On Tue, Sep 02, 2003 at 06:31:33AM +0000, Raphael Manfredi wrote:
> Quoting Craig Barnes <[EMAIL PROTECTED]> from ml.softs.gtk-gnutella.devel:
> :I was looking at both LimeWire's and gtk-gnutella's interpretation of
> :the MinSpeed bits, and they seem to be different:
> :
> : in gtk-gnutella:
> :       
> :   #define QUERY_SPEED_MARK        0x8000 
> :   #define QUERY_SPEED_FIREWALLED  0x4000
> :   #define QUERY_SPEED_NO_XML      0x2000
> :   #define QUERY_SPEED_LEAF_GUIDED 0x1000
> :   #define QUERY_SPEED_GGEP_H      0x0800
> :   #define QUERY_SPEED_OOB_REPLY   0x0400
> :
> : in LimeWire:
> :        
> :    // these specs may seem backwards, but they are not -
> :    // ByteOrder.short2leb puts the low-order byte first, so over the
> :    // network 0x0080 would look like 0x8000
> :    public static final int SPECIAL_MINSPEED_MASK  = 0x0080;
> :    public static final int SPECIAL_FIREWALL_MASK  = 0x0040;
> :    public static final int SPECIAL_XML_MASK       = 0x0020;
> :    public static final int SPECIAL_OUTOFBAND_MASK = 0x0004;
> :        
> 
> I don't see any difference here.  0x8000 in GTKG (big-endian) is precisely
> 0x0080 (little-endian), and LimeWire's comment specifies that they are
> little-endian.

GTKG does not use the field in big-endian order: it uses
READ_GUINT16_LE and WRITE_GUINT16_LE, to read and write the MinSpeed
bytes.  LimeWire calls ByteOrder.short2leb() ["short to little-endian
bytes"] on the MinSpeed field to send it out on the network.  Hence, it
writes 0x0080 as a _little_endian_ 16-bit sequence, { 0x80, 0x00 }, and
this is what the comment refers to as what looks like 0x8000. 

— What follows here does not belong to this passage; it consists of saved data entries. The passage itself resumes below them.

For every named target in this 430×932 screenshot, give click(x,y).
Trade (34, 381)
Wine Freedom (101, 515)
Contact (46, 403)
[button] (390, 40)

GTKG does _not_ read a MinSpeed of { 0x80, 00 } as a big-endian integer,
but little endian, which goes into memory as 0x0080, not 0x8000 like it
expects.

The { 0x80, 0x00 } also not un-mysteriously looks like the big-endian
arranged bytes in MinSpeed.txt (big-endian bit "15" in previously
little-endian MinSpeed...absolutely horrible mistake), which is the
source of this confusion and the reason for the comment atop LimeWire's
constant-definitions in the code I posted. Why can't people keep to
describing packets on the Gnutella network in _one_ byte order?